CBS' 'Clash of the Commercials' makes advertising the star
Those pesky commercials -- you know, the ear-splitting half-minute shills for soda, cellphones and sneakers that interrupt your favorite TV shows -- are actually pieces of branded content. When they're deftly done, they can rise above that, becoming full-fledged entertainment and pop-cultural touchstones.
Just ask the Old Spice guy.
Or ask Bob Horowitz, who produces TV shows about commercials. His latest effort, "Clash of the Commercials: USA vs. the World," airs Monday on CBS. The 10 p.m. show, hosted by Heidi Klum, will trot out the crème of the crop from different countries, pitting them against homegrown best such as "Messin' With Sasquatch," an ad series that repeatedly punks the mythical creature in order to sell Jack Link's Beef Jerky to prank-loving young men. (See an example below). Viewers will be able to vote on their favorite spots, and the crowd pleasing-est will be crowned winners.
At a time when so many TV viewers try to avoid commercials by watching on demand or using their DVR to skip through the paid pitches, Horowitz said they're still drawn to "irreverent, outrageous, envelope-pushing" ads.

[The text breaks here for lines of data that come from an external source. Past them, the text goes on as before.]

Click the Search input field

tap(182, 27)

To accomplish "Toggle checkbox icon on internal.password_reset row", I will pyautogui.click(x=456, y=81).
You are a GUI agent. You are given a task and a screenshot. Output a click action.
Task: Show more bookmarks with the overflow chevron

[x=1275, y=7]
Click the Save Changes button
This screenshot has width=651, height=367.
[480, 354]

"The good ones are like 30- or 60-second 'Saturday Night Live' vignettes," he said. "They're little skits."
Viewers also respond to the heart-tugging ads, and those will be represented on the show. (Example: "Little Darth Vader," a "Star Wars" homage for Volkswagen Passat that was one of the most memorable ads from this year's Super Bowl).

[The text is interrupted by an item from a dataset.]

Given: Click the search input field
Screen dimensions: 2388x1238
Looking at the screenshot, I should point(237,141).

Horowitz's production company, JUMA Entertainment, also churns out the annual postgame favorite "Super Bowl's Greatest Commercials." The well-watched show has been airing on CBS for a decade. And he's at work on a project with the CLIO Awards, the Oscars of the advertising realm, that could bring decorated ads to TV as a clip special.
There are a couple of advertising-based reality shows in the works too: "Commercial Kings," coming next month on IFC, follows comedy/writer/filmmaker duo Rhett McLaughlin and Link Neal as they develop commercials for local businesses. Their intentionally goofy/cheesy/low-tech ads, now the stuff of Internet legend, have pulled in more than 80 million online views.